(Work instruction) Sift the listing for lines that hold the string "computer" and pull them out.

(Provided data)
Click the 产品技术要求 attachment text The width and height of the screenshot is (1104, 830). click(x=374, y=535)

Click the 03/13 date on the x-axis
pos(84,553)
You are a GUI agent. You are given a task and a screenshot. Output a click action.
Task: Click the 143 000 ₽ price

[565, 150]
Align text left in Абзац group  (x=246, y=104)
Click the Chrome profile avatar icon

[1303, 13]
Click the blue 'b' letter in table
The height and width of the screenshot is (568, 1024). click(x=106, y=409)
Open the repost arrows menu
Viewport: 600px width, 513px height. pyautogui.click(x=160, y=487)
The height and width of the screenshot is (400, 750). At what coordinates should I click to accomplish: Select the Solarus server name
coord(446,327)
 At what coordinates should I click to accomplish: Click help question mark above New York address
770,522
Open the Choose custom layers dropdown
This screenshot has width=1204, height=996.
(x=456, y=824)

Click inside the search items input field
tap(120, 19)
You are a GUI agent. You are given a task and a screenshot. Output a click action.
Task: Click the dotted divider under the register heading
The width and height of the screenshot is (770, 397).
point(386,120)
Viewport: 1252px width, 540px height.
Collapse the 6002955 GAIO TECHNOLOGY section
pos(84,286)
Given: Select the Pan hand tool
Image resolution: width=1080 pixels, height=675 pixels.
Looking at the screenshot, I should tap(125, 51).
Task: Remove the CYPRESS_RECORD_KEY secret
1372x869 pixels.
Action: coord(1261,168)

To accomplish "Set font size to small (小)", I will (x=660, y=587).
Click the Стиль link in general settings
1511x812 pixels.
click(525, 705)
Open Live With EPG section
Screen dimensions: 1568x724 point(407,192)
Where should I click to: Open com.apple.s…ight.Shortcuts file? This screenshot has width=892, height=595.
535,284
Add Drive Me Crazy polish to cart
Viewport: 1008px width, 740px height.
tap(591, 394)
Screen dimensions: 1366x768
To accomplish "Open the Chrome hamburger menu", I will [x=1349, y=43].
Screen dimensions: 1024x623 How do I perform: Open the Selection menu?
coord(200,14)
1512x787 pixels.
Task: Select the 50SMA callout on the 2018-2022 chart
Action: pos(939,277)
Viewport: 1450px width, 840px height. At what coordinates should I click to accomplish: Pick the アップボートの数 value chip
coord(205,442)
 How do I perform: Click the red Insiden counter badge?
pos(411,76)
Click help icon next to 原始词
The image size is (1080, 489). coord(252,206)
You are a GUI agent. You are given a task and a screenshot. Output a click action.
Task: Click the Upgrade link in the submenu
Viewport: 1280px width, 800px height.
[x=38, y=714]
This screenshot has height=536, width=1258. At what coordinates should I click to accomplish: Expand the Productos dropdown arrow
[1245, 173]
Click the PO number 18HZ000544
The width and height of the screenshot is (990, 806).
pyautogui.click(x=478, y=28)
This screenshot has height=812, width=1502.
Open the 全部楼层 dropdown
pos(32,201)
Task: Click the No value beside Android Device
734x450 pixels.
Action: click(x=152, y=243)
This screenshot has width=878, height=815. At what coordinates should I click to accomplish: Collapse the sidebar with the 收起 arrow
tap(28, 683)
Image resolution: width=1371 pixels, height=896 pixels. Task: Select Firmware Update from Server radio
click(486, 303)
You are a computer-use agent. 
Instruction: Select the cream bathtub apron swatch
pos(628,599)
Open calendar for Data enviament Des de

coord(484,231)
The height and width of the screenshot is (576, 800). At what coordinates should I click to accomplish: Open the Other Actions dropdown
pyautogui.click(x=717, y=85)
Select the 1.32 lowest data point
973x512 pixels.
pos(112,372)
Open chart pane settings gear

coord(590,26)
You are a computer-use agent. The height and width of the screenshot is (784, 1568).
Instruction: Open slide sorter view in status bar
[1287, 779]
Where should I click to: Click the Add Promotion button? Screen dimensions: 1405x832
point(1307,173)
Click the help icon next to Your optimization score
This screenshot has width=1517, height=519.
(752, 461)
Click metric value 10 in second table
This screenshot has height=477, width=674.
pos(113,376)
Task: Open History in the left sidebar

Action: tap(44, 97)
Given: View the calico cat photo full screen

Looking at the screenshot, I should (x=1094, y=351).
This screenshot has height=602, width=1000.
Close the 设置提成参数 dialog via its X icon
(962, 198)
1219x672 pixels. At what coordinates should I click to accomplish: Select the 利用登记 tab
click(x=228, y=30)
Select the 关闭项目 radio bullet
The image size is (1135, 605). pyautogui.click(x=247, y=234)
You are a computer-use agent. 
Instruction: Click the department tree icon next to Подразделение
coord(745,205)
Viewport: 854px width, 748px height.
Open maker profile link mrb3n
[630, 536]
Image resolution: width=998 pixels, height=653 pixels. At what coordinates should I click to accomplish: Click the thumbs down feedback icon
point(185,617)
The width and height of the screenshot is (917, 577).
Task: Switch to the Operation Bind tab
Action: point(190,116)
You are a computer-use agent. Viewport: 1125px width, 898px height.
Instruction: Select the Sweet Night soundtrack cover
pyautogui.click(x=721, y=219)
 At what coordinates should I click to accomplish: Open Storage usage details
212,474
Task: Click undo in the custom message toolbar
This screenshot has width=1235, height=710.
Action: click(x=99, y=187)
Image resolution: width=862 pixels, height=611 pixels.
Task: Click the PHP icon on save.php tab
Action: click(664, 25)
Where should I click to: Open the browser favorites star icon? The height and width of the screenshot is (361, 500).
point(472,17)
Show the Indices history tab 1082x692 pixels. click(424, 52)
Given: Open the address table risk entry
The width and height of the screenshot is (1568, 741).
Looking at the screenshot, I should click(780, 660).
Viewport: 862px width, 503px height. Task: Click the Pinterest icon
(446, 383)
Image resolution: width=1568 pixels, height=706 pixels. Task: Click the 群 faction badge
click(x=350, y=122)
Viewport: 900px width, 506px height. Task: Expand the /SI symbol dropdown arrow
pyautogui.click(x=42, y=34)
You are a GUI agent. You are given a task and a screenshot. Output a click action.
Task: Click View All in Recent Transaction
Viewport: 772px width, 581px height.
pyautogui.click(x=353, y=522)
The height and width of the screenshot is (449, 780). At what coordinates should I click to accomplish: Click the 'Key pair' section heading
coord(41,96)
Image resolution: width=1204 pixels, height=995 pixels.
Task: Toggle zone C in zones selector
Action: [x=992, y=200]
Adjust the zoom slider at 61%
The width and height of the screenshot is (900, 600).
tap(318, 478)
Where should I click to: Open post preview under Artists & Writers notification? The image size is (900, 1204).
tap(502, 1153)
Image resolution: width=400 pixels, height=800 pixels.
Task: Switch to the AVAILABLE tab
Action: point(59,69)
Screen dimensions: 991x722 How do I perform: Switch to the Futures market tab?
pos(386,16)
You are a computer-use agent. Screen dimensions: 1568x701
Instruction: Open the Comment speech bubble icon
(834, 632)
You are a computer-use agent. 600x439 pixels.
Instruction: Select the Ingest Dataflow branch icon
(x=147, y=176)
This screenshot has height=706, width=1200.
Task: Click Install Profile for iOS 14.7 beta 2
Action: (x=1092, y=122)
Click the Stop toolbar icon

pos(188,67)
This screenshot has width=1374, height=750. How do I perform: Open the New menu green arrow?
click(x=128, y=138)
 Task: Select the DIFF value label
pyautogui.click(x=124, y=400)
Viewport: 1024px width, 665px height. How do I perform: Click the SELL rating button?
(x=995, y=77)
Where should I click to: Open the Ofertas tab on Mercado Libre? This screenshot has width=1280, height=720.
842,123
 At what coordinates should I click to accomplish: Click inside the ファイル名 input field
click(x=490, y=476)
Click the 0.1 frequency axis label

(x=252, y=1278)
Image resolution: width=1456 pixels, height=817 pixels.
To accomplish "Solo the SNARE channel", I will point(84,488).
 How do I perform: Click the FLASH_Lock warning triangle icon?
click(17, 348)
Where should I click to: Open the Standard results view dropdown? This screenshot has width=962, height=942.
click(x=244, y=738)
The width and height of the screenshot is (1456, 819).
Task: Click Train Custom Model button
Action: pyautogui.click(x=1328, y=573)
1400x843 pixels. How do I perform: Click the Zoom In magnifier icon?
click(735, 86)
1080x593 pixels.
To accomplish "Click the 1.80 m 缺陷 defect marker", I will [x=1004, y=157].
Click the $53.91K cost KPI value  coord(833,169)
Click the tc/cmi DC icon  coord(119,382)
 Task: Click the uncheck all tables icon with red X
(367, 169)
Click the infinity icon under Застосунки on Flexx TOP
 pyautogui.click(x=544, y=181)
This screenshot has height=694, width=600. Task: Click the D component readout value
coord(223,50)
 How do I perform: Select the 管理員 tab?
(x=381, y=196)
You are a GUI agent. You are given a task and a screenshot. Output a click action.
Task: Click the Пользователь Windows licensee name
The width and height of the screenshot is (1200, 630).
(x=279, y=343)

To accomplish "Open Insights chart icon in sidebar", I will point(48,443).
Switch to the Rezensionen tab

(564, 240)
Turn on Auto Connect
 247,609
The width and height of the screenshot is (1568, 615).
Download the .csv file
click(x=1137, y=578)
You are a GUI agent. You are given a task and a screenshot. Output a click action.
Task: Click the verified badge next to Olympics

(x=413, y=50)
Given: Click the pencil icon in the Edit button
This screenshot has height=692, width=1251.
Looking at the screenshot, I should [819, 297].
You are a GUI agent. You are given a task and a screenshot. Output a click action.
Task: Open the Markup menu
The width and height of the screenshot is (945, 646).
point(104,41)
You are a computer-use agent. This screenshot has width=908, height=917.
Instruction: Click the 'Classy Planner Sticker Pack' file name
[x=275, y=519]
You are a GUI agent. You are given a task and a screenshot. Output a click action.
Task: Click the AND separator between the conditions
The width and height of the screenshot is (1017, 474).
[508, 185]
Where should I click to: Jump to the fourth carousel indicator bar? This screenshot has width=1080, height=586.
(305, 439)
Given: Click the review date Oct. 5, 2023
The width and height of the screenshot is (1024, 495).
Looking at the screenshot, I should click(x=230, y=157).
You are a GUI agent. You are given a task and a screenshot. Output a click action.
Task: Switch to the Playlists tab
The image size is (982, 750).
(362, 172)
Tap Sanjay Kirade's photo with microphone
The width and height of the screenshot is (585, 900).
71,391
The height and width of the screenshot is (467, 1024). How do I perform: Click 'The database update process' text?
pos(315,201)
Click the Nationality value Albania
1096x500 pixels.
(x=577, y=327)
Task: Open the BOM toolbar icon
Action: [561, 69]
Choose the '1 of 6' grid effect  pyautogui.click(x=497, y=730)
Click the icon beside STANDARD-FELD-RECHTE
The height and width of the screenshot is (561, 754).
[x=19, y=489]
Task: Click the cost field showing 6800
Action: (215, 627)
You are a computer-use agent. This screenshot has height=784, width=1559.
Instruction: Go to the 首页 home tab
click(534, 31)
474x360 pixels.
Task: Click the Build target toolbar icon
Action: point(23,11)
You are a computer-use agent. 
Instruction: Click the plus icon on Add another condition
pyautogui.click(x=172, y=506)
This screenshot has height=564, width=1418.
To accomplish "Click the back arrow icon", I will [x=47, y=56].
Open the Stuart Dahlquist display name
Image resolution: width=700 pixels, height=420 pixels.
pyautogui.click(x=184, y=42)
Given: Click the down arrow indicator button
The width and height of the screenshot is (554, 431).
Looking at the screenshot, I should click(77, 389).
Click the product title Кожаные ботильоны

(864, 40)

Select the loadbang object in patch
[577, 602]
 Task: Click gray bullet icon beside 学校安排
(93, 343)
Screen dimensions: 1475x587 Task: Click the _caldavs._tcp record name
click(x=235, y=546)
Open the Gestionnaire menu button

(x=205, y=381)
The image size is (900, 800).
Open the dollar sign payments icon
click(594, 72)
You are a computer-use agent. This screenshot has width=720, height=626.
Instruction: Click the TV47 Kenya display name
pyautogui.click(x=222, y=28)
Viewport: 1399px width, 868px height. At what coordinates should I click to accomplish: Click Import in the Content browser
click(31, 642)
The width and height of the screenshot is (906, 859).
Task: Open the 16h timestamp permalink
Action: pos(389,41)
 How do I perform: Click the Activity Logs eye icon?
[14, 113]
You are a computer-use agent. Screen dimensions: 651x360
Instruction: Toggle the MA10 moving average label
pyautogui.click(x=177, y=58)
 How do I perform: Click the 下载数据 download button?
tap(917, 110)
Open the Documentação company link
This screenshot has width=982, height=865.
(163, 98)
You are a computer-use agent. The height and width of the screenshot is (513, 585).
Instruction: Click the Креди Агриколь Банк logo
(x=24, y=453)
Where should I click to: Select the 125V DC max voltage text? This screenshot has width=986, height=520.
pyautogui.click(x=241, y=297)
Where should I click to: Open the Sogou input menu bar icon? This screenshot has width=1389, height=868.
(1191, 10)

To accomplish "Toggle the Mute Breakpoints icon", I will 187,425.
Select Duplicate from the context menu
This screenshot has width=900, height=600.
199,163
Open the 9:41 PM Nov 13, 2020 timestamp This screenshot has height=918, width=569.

(Written response)
You are a computer-use agent. 
You are a computer-use agent. The height and width of the screenshot is (784, 1568).
You are a computer-use agent. 
You are a computer-use agent. Viewport: 1125px width, 898px height.
You are a computer-use agent. Screen dimensions: 1568x701
You are a computer-use agent. 600x439 pixels.
You are a computer-use agent. This screenshot has width=908, height=917.
You are a computer-use agent. This screenshot has height=784, width=1559.
You are a computer-use agent. 
You are a computer-use agent. This screenshot has width=720, height=626.
You are a computer-use agent. Screen dimensions: 651x360
You are a computer-use agent. The height and width of the screenshot is (513, 585).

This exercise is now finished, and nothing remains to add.